Wild About the Women Artists of Beaver Hall

How many female Canadian artists can you name?

Emily Carr, obviously. And maybe Mary Pratt. Beyond that, for many of us, the list becomes thin. Despite this, Canada has always had an abundance of talented female artists. 

If they’ve always been there, why don’t we know their names? As with women in a myriad of fields, the answer comes down to the usual refrain of misogyny, choosing family over career, financial pressures, and for some Canadian artists, choosing to focus on human subjects and urban landscapes instead of the wilderness landscapes that define our national identity. 

A name that everyone should know, but doesn’t, is the Beaver Hall Group, especially the female members who comprised half of the artists. Contemporary to the Group of Seven, the Beaver Hall Group lacked the cohesive subject matter of solitary trees and autumn leaves, presenting a more diverse, and much more urban, outlook in their works. While the Group of Seven portrayed Canada’s sweeping natural landscapes, the Beaver Hall Group presented images of people and everyday life. 

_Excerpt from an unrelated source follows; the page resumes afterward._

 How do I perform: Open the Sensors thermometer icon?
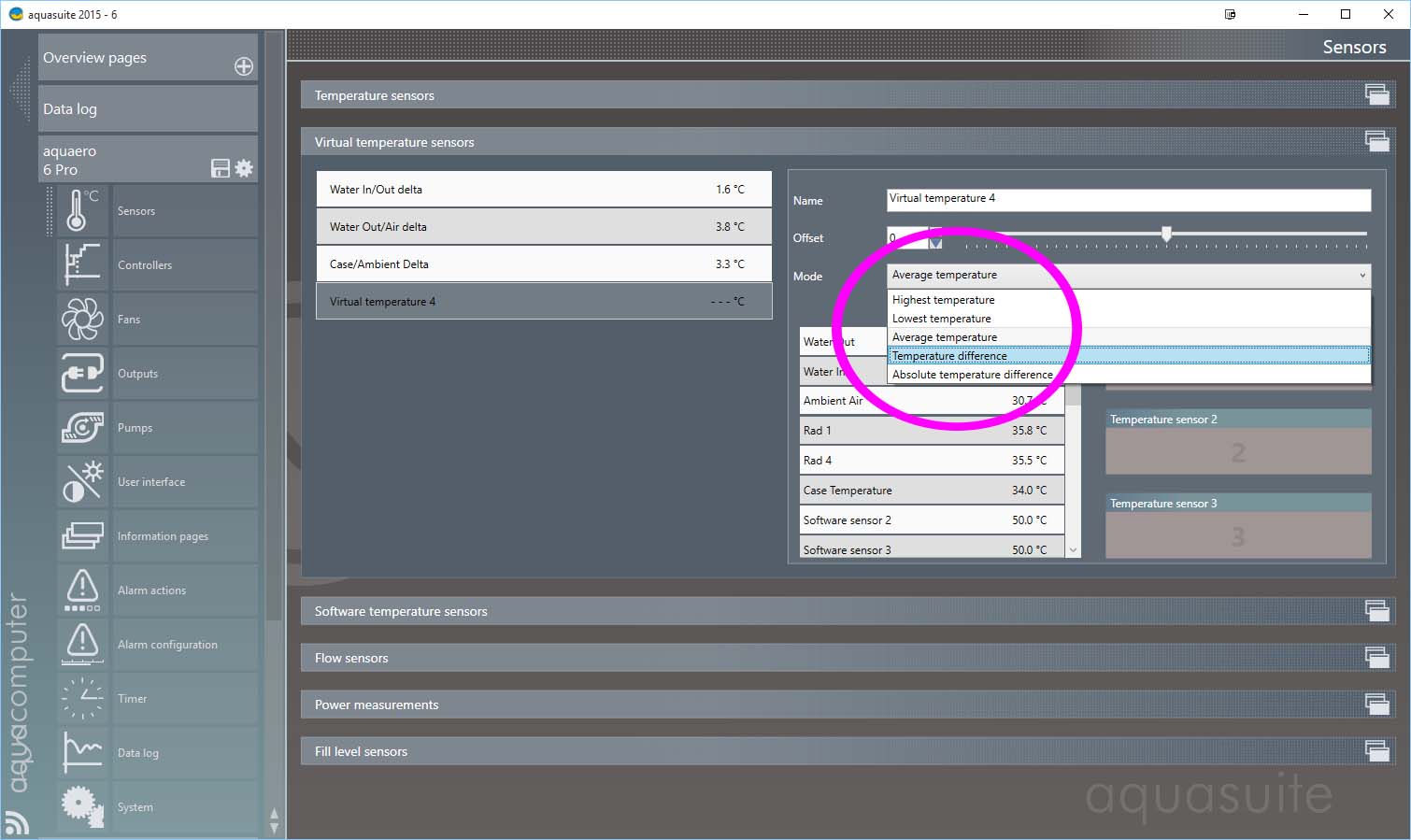click(80, 210)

A painting of a winter street scene featuring people and horses in an open air market.
Byward Market by Kathleen Moir Morris via Carleton University

Despite the romantic notions that permeate popular culture, making a viable living as an artist has always been a difficult prospect. For the most part, artists who are commercially successful are those who have other financial means. The same was definitely true for the women of the Beaver Hall Group, for many of them, their ability to produce art depended on their financial security. When that security ran out, or when other family pressures intruded, they faded from the artistic community.

The works produced by the women of the Beaver Hall Group often feature intimate subjects: street scenes, portraits, nudes, and household subjects. Unlike the male artists in the Group of Seven, independent travel was more difficult for women artists, and their subjects reflected that reality. 

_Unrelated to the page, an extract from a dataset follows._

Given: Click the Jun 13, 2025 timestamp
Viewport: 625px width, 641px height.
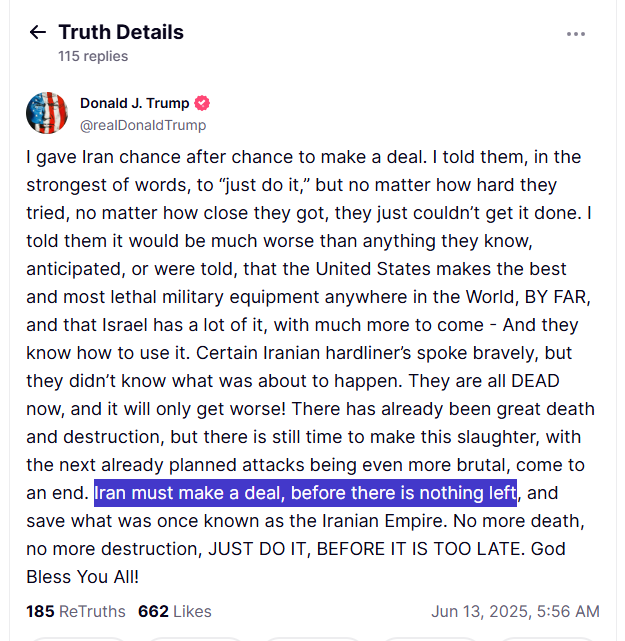Looking at the screenshot, I should 515,611.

Not that these works were soft or without controversy. Many of the Beaver Hall artists painted nudes, particularly of women. Unlike romanticized nudes painted by male artists of the time, these paintings were often realistic and uncompromising. In 1933, Nude in the Studio by Lilias Torrance Newton was removed from the Art Gallery of Toronto because of visitor complaints.  Canadian prudishness may have had an additional impact on keeping these works from being recognized both in their own time and as part of our art history. 

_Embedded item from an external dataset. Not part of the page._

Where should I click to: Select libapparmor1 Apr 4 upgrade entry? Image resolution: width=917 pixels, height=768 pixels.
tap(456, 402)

A portrait of a nude woman. She is facing the painter, one arm between her breasts, with a hand clasping her shoulder, her other hand is on her hip. She is fully naked except for a pair of green strappy, high-heeled sandals.  .
Nude in the Studio by Lilias Torrance Newton via CBC

It was not only nudes that caused controversy for the Beaver Hall painters. The realistic, uncompromising poses of their subjects, such as with Prudence Heward’s painting The Bather, challenged audiences and left many of them feeling uncomfortable. 

A painting of a woman clad in a loose fitting tanktop and shorts. She stares defiantly at the painter, her legs are splayed open, one hand rests in her lap.
The Bather by Prudence Heward via virtualmuseum.ca

Any artistic endeavour is an artist’s interpretation and perspective of a subject. Paintings like Nude in the Studio and The Bather shifted that perspective from masculine to feminine, presenting realistic subjects that challenged the notion that female nudes belonged to the male gaze. 

The Beaver Hall Group was one of the first groups of artists in Canada to include significant numbers of women. While the Group of Seven captured the Canadian imagination, artists in the Beaver Hall Group pushed the boundaries of Canadian art, paving the way for artists like Mary Pratt. Even though the women of Beaver Hall are not household names, their works pushed Canadian art beyond natural landscapes and empty wilderness, expanding the definition of Canadian art.